-- What to produce --
Count how many lines of the data include "computer". The answer is that number and nothing else.

-- The input --
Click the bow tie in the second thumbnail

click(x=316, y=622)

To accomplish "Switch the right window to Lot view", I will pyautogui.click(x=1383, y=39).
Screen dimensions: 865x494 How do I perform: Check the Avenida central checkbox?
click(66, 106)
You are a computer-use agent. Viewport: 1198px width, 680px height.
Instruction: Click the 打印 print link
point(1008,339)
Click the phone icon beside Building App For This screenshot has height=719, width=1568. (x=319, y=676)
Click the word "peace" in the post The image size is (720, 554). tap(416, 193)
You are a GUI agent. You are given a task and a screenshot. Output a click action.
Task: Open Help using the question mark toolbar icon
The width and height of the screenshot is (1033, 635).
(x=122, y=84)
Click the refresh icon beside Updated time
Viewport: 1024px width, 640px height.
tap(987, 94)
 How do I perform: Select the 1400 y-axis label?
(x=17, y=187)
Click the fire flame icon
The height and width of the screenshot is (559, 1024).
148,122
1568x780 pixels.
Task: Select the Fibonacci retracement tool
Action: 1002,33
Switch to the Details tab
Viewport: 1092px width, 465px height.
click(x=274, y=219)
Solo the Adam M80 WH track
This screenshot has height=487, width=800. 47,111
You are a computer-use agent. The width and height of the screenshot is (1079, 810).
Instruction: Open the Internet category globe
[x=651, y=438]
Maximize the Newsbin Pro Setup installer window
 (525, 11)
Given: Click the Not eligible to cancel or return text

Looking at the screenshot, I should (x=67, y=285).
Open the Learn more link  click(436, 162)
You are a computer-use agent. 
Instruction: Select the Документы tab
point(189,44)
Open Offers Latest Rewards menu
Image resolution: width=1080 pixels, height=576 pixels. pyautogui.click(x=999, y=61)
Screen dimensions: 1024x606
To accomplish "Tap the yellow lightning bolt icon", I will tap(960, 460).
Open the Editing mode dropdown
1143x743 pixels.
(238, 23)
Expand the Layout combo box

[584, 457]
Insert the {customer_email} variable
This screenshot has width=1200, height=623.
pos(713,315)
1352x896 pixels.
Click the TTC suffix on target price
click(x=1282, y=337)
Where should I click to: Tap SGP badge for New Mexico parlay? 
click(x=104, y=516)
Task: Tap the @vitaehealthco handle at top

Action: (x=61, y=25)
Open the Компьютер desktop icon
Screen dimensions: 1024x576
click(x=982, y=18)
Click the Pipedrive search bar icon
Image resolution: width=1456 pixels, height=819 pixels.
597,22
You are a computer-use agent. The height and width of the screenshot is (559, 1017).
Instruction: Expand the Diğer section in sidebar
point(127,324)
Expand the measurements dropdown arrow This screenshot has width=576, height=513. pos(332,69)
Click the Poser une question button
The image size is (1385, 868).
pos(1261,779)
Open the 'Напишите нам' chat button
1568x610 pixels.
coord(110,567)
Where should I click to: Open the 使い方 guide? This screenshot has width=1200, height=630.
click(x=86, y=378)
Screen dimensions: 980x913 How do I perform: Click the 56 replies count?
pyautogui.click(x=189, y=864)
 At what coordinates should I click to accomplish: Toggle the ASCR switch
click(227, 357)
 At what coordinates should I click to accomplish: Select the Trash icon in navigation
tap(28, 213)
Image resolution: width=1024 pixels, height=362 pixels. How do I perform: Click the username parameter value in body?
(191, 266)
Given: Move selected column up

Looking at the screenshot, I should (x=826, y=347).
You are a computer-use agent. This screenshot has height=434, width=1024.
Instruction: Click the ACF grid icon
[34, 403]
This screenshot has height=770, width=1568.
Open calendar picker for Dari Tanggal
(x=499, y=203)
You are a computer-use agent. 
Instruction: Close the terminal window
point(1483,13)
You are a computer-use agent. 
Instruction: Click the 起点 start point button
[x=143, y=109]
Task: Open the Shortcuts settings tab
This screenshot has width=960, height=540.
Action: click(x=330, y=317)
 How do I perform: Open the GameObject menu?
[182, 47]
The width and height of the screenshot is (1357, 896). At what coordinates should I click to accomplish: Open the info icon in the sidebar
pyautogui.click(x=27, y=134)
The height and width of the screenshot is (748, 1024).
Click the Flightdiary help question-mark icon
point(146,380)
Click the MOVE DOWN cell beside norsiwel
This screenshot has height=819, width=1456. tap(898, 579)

-- Task solution --
7